The software will help lay the foundation for data mining in Urdu and provide for more accurate transliteration, as well as open the door for projects in similar languages. “This is the first comprehensive, natural language processing system for Urdu,” says Rohini Srihari, University of Buffalo associate professor of computer science and engineering.
The work is a joint project between her department and Janya, an Amherst-based company she founded that provides information extraction technology in multiple languages, including Chinese, Arabic, Pashto, and Russian.
Natural Language Processing and Urdu
The problem with data mining and sentiment analysis in other languages is that they don’t often have the same sort of “established electronic infrastructures” that we have for English and European languages. “If you are trying to do sentiment analysis – to find out what are the main topics people are talking about in a country, is there intensity building up over something and who is swaying opinion – then you must have an information extraction system,” Srihari says.
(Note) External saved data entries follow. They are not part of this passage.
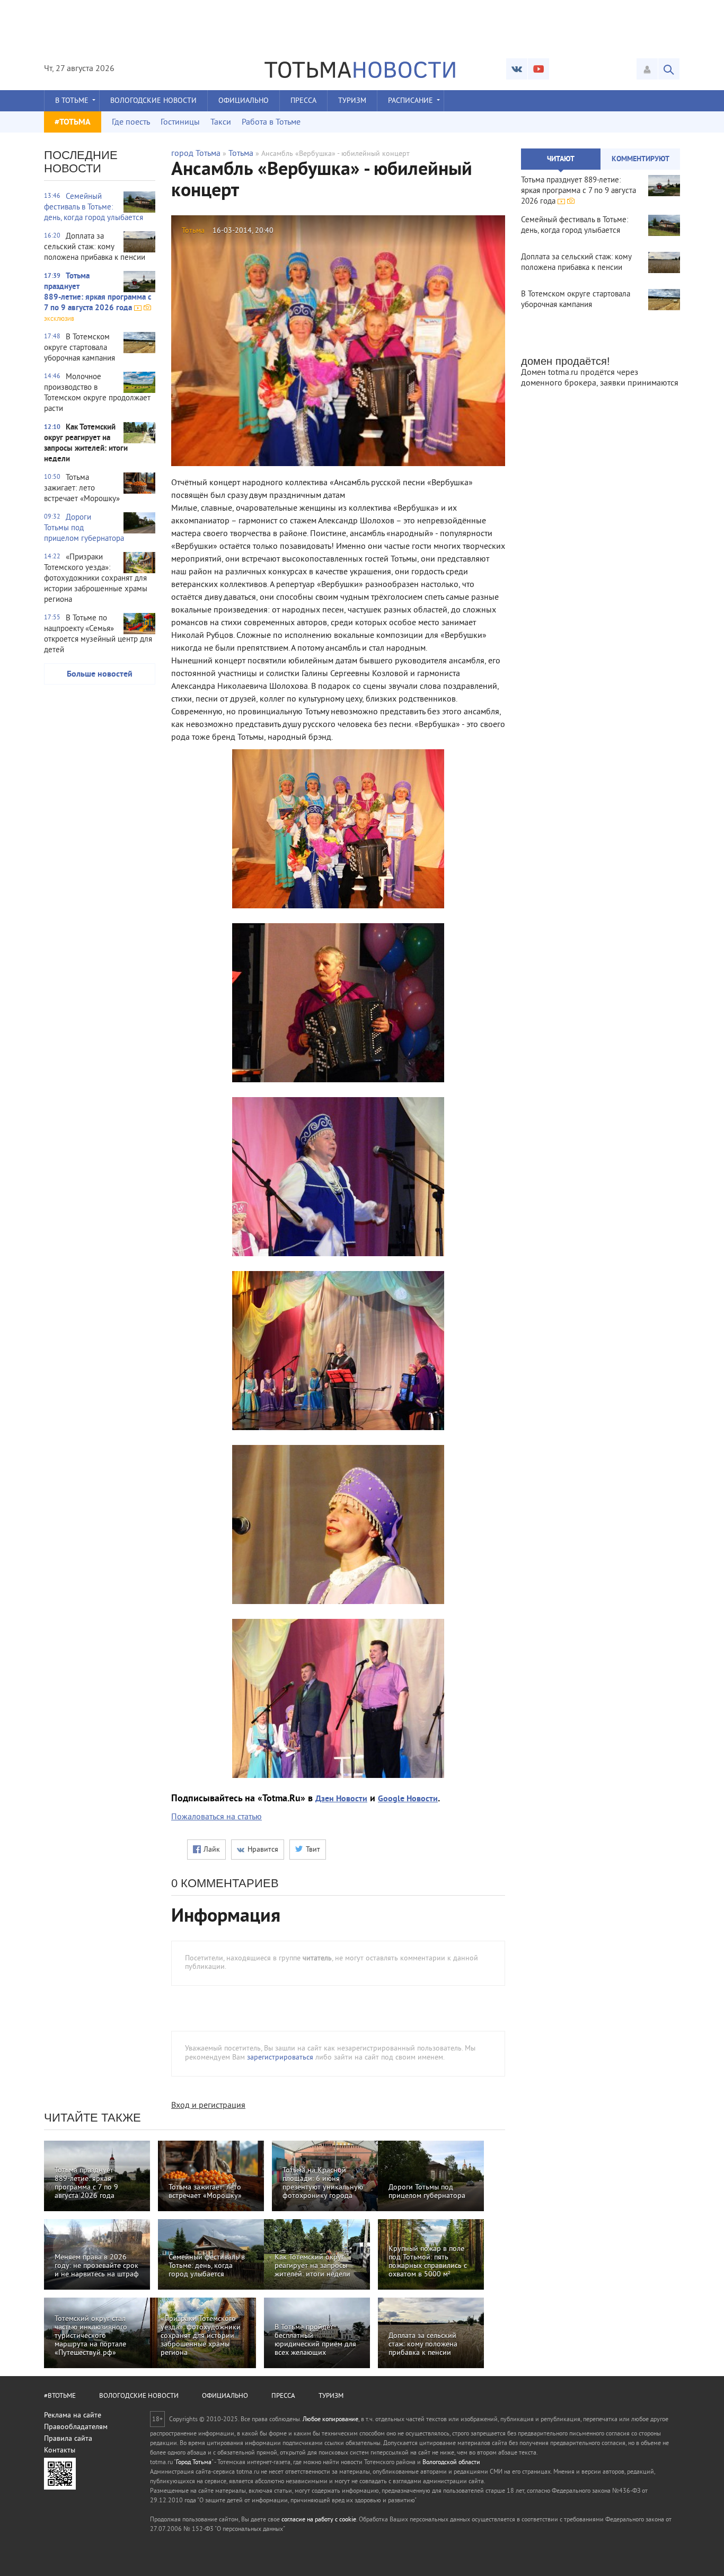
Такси (220, 122)
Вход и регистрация (208, 2105)
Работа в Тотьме (271, 122)
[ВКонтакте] (516, 69)
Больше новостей (100, 674)
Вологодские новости (153, 101)
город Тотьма (195, 153)
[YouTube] (538, 69)
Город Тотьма (193, 2463)
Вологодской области (451, 2463)
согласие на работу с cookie (318, 2520)
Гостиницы (180, 122)
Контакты (59, 2450)
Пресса (303, 101)
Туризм (352, 101)
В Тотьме (72, 101)
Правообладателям (76, 2427)
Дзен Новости (341, 1799)
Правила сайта (68, 2438)
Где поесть (131, 122)
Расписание (410, 101)
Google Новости (408, 1799)
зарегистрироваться (280, 2057)
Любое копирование (330, 2420)
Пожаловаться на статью (216, 1817)
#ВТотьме (60, 2396)
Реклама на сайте (72, 2415)
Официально (243, 101)
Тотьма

That is what she has been working on with researchers, something that can perform word segmentation (tagging parts of speech, for example) and entitty-tagging (recognizing people, place, and organization names) in a raw, untranslated Urdu document.
“Voice of the Citizen” Through Social Media Data Mining
Srihari says she’s focused on the “voice of the citizen” in this project. “Some of the information is political and some of it is not,” she says, and despite the turmoil in the region, a lot of the social media chatter in Pakistan is about cricket.
Srihari presented her findings at a recent conference – “Blogs & Bullets: Social Media and the Struggle for Political Change” – at Stanford Universitiy. She says she became interested in Urdu because they were looking at blogs from different cultures. Noting that the advent of the Web has caused an explosion in online content in a variety of languages, Srihari says, “When you start looking at blogs in different cultures, you can really start to understand public sentiment and opinions.”